* **Document section**:
•••••
How I Rate Beers

1  How I Rate – The Short Version

When I started publishing ratings of homebrews at this website, I had rated commercial brews on for quite some time. I therefore chose to rate homebrews the same way as I rate commercial brews, using the criteria and the grading scales outlined by Ratebeer:

Aroma:       1 - 10
Appearance:  1 -  5
Taste:       1 - 10
Palate:      1 -  5
Overall:     1 - 20

The final Ratebeer score is the sum of the categories above divided by 10.

In this way the final Ratebeer score ends up somewhere between 0.5 and 5.0. I tend to be rather strict when rating, so the brews I rate on Ratebeer (and on Beer With Me) are seldom awarded a higher score than 4.0.

Taking Ratebeer’s advice, I judge a beer according to how much it pleases my nose, eyes and tongue, and not according to style. Therefore, a perfectly crafted pale lager will probably never get a very high rating from me, simply because I tend not to like pale lagers that much.

I always use a beer scoring form when I rate beers. The one I’m currently using is a personalised version of a form I found at

A thorough walkthrough of my interpretation of the five rating criteria can be found in Section 2, and a statistical overview of my Ratebeer ratings is given i Section 3.

2  How I Rate – The Long version

There are many criteria one can use when judging a beer. Some will want “Aftertaste” as separate criterion, some will claim that the Appearance of a beer is unimportant while others think that what really matters is what the beer tastes like, and would want a much stronger emphasis on the Taste criterion than what Ratebeer seems to prefer.

Being a Ratebeer user I don’t have much of a choice, so I need to use the 5 predefined Ratebeer criteria and grading scales. However, the exact definitions of the criteria aren’t written in stone, this applies especially for Taste. In the following subsections I will therefore explain how I interpret the different criteria.

2.1  Aroma [1-10]

Some aroma elements seem to disappear or grow weaker very quickly after a beer is poured. Therefore, the first thing I do after I’ve poured my daily beer, is to take a couple of sniffs. I try to put a label on all elements I pick up, I try to describe how strong the aroma as a whole is, what aroma elements are in front and what elements are further in the background. After I’ve smelled the beer for a couple of minutes I decide on an Aroma mark. Some times I go back and adjust Aroma after I’ve started tasting the beer, but most of the times Aroma is set before I’ve taken the first sip.

As a starting point I use the aroma of a standard, boring, industrial pale lager without any obvious off-aromas: this will get a 4. If there are unpleasing elements the Aroma will end up lower. Most beers I rate get a 7, this means that I find the aroma very pleasing and inviting.

As for all of the 5 criteria I try not to judge aroma according to style. I still must admit that I probably go harder on a beer that has a very faint aroma with very few hoppy notes if the beer is supposed to be an IPA than if it claims to be a pale lager.

2.2  Appearance [1-5]

I don’t find this criterion very important, and I often end up giving 3 or 4. The size, lifetime and visual texture of the head, in addition to it’s ability to stick to the glass (lacing), all count positive. I also reward beers that looks like it’s actually tasting something, while a very pale body might lead to a lower score. I tend not to punish or reward the amount of haziness of a beer, but I don’t find beers with lots of huge bits floating around particularly appealing.
•••••
* **Aim A**:
Reproduce the records below verbatim, line for line.

* **Extracted records**:
•••••
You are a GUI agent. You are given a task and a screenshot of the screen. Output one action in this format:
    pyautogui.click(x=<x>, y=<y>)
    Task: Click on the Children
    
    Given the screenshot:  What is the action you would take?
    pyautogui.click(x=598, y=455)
•••••
* **Aim B**:
Continue the beer-rating write-up, starting right after its last sentence.

* **Written reply A**:
You are a GUI agent. You are given a task and a screenshot of the screen. Output one action in this format:
    pyautogui.click(x=<x>, y=<y>)
    Task: Click on the Children
    
    Given the screenshot:  What is the action you would take?
    pyautogui.click(x=598, y=455)

* **Written reply B**:
2.3  Palate [1-5]

The Palate is simply referring to the mouthfeel: how does it feel to have the beer in your mouth, using only the sense of touch. What is the texture like? Is it oily, dry, creamy or maybe watery? Does the body feel thin or full? What is the carbonation level like? Does the beer feel warming due to alcohol, or maybe hot due to chilli? I also add any additional sensations I get in my throat when swallowing the beer. I give most beers 3 or 4.

2.4  Taste [1-10]

Now it’s getting interesting: what is taste? Or rather, what is taste in the Ratebeer context? What sensations and experiences should be considered when determining the Ratebeer Taste mark? Just the basic tastes bitter, sweet, acidic, salty and umami? Or could we use all the words used to describe the aroma when describing the taste as well? If you go for the latter answer, does it make sense to claim that something tastes “tar”, “wet dog” or “horse blanket” when you probably (and hopefully) haven’t tasted either?

In order to solve this problem the concept of flavour comes in handy. According to the International Organization for Standardization (ISO), the definition of flavour is:

The complex combination of the olfactory, gustatory and trigeminal sensations perceived during tasting. Flavor may be influenced by tactile, thermal, painful, and/or kinesthetic effects.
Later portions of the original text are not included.